Brief: Work out how many lines in the material below hold "Switch", then give only that number.

================================

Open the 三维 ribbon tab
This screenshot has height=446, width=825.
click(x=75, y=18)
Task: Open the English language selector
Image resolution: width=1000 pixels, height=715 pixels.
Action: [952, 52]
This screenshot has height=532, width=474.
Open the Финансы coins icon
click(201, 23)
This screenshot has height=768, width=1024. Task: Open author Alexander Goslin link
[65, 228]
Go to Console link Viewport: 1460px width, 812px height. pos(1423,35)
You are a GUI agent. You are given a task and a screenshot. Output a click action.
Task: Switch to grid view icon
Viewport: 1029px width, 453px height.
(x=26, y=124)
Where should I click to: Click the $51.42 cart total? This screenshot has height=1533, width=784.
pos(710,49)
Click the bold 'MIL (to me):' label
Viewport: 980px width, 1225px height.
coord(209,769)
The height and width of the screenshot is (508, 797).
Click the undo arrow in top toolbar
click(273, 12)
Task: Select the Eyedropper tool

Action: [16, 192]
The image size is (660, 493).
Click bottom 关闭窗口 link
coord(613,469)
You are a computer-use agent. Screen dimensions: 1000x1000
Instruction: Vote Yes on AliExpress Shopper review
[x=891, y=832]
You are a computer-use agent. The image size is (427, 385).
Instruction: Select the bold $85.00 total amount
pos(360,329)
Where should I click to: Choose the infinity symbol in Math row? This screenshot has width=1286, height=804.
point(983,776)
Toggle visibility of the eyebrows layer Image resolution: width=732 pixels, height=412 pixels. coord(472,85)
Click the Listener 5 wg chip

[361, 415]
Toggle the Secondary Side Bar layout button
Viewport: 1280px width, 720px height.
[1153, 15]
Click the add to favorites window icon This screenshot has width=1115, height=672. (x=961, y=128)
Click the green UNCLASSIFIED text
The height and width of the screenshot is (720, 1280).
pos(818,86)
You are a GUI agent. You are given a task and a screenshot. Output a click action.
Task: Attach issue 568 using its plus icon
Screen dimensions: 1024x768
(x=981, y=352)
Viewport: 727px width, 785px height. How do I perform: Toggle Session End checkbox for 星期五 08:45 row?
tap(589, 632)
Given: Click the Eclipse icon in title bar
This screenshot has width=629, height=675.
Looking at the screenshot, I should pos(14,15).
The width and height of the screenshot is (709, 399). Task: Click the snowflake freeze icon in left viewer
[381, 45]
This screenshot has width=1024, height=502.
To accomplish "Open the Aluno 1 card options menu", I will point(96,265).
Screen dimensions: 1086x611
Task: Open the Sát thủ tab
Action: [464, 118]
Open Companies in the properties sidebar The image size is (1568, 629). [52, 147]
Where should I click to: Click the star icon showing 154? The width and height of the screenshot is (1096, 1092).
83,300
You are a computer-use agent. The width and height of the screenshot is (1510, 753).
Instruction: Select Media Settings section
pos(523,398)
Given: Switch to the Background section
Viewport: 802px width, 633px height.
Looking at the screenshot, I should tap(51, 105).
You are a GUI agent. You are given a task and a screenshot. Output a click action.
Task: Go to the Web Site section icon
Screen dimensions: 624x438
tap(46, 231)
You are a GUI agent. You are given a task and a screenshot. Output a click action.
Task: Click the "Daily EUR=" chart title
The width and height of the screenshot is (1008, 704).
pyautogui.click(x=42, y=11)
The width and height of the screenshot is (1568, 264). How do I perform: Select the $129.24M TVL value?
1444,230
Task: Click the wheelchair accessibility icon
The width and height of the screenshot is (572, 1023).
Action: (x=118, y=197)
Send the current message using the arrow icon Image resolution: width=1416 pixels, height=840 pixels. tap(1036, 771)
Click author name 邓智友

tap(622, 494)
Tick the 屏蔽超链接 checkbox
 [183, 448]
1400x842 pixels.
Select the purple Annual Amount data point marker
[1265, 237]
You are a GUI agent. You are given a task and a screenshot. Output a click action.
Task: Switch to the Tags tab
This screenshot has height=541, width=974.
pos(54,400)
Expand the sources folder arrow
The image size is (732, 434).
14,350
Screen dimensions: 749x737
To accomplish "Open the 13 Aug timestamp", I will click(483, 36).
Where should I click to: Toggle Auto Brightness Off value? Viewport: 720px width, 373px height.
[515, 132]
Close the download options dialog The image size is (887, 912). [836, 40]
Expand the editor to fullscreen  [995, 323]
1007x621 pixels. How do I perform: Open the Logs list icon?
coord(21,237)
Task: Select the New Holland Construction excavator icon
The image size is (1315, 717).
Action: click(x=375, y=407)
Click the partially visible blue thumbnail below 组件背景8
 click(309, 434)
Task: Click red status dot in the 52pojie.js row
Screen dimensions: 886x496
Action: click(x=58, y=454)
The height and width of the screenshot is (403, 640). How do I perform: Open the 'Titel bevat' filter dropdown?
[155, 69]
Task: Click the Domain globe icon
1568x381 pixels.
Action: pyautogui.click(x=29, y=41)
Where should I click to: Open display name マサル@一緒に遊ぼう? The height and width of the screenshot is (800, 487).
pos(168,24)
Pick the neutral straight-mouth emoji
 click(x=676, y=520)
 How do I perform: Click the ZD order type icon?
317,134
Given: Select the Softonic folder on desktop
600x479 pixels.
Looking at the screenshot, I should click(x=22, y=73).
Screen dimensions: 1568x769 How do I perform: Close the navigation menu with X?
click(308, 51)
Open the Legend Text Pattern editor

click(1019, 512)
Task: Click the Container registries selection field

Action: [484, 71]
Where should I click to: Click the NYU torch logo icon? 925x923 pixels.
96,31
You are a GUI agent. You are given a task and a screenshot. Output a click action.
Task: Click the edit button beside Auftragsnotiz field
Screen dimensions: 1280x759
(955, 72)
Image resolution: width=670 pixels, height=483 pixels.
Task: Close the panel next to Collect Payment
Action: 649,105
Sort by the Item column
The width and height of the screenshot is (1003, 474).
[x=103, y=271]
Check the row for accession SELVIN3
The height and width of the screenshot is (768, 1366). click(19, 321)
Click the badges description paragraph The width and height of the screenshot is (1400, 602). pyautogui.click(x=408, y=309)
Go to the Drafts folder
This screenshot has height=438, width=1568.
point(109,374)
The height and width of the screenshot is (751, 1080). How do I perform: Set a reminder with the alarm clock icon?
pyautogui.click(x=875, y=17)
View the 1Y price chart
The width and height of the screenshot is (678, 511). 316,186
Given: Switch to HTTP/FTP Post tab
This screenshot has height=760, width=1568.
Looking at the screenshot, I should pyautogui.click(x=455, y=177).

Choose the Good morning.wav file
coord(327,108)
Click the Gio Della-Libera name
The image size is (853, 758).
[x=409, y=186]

================================

Completed task: 4